• Task instructions
Repeat exactly the lines below that lie between the line with "お知らせ (156, 2449)" and the line with "よくある質問 (23, 2449)", counting both of those lines as part of the answer.

• Entries shown
'''

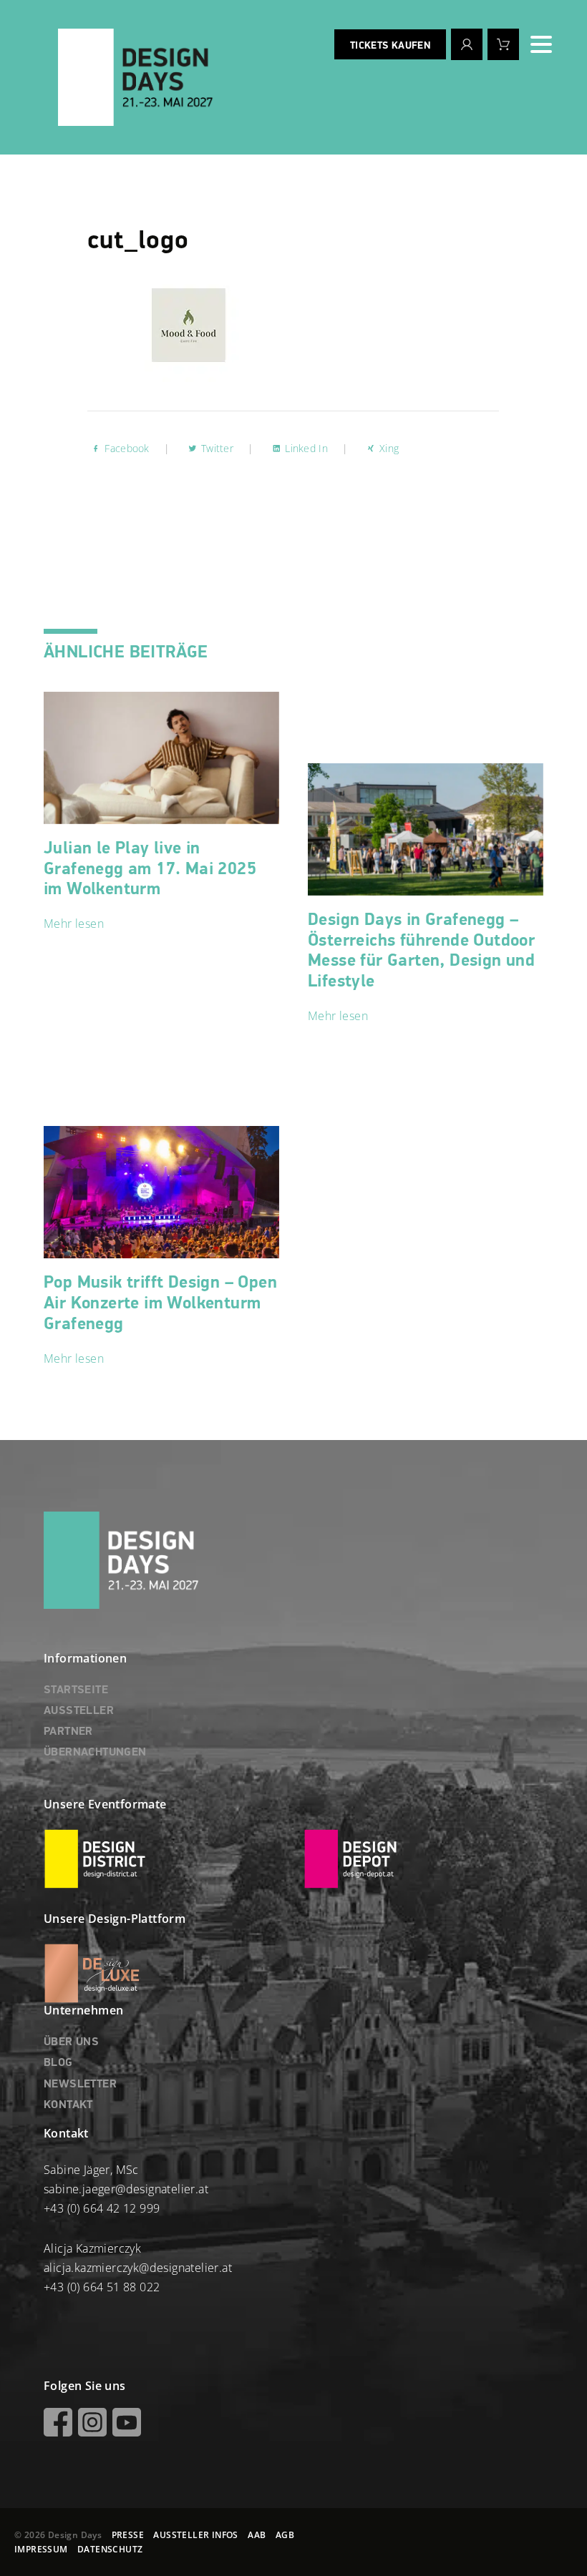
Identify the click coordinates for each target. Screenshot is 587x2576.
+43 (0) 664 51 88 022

'''
'''

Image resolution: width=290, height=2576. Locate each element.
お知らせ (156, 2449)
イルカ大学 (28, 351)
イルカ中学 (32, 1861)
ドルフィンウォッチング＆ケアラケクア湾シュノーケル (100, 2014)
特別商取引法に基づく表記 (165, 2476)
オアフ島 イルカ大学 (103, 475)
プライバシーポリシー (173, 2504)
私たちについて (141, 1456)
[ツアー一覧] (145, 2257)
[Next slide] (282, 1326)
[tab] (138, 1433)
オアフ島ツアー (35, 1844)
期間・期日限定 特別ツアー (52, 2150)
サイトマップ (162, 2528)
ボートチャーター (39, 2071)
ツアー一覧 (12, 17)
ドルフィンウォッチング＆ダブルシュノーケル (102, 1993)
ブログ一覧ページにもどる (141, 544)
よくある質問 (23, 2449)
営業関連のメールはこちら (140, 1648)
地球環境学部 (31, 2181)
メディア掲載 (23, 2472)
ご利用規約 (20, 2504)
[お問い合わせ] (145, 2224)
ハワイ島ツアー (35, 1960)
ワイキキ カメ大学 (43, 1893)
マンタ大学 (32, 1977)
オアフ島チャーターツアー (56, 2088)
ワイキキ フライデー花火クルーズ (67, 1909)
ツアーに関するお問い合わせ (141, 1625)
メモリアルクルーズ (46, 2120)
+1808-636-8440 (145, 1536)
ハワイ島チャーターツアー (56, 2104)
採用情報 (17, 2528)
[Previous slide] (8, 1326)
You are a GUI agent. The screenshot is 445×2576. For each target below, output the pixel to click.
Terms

'''

• Finished exercise
お知らせ (156, 2449)
イルカ大学 (28, 351)
イルカ中学 (32, 1861)
ドルフィンウォッチング＆ケアラケクア湾シュノーケル (100, 2014)
特別商取引法に基づく表記 (165, 2476)
オアフ島 イルカ大学 (103, 475)
プライバシーポリシー (173, 2504)
私たちについて (141, 1456)
[ツアー一覧] (145, 2257)
[Next slide] (282, 1326)
[tab] (138, 1433)
オアフ島ツアー (35, 1844)
期間・期日限定 特別ツアー (52, 2150)
サイトマップ (162, 2528)
ボートチャーター (39, 2071)
ツアー一覧 (12, 17)
ドルフィンウォッチング＆ダブルシュノーケル (102, 1993)
ブログ一覧ページにもどる (141, 544)
よくある質問 (23, 2449)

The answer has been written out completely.